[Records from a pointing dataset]
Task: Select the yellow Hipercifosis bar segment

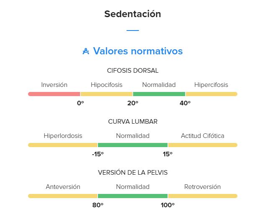Action: click(x=211, y=94)
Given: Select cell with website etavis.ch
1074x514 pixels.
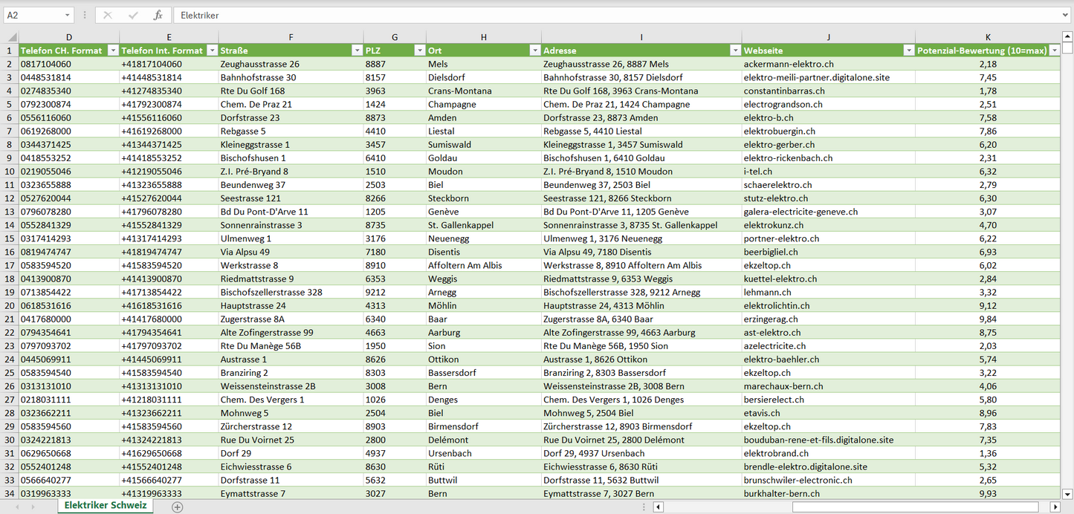Looking at the screenshot, I should click(828, 413).
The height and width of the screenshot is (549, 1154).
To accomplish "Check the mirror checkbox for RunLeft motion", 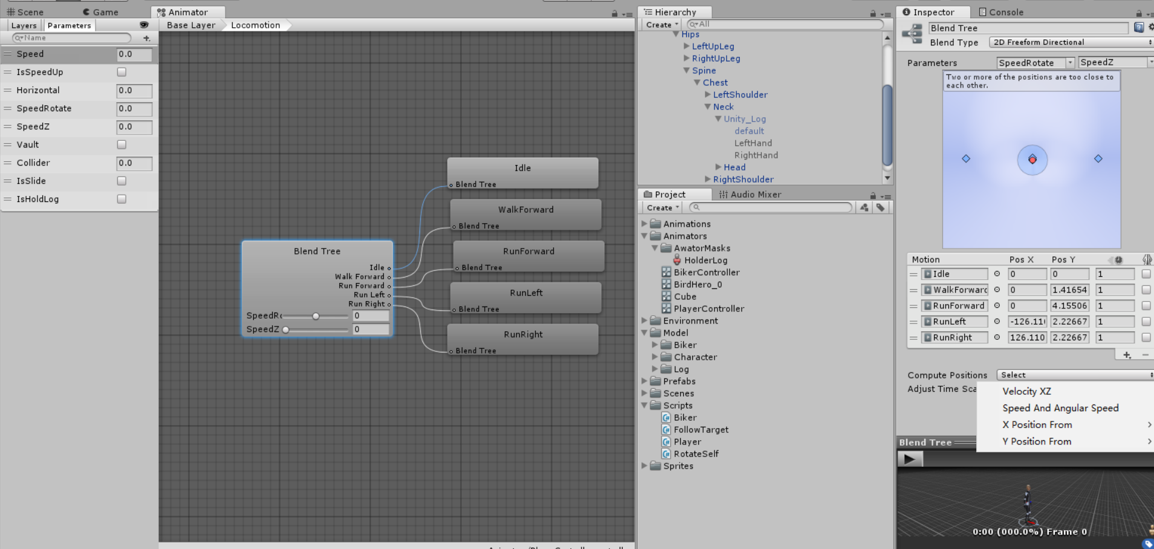I will (x=1146, y=321).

**GOAL:** Copy the lines word for word, from the first line through the line containing "Looking at the", including both of these lines, and leave the pictures out of your copy.

**COMPLETED TASK:**
Task: Select the yellow Hipercifosis bar segment

Action: click(x=211, y=94)
Given: Select cell with website etavis.ch
1074x514 pixels.
Looking at the screenshot, I should click(828, 413).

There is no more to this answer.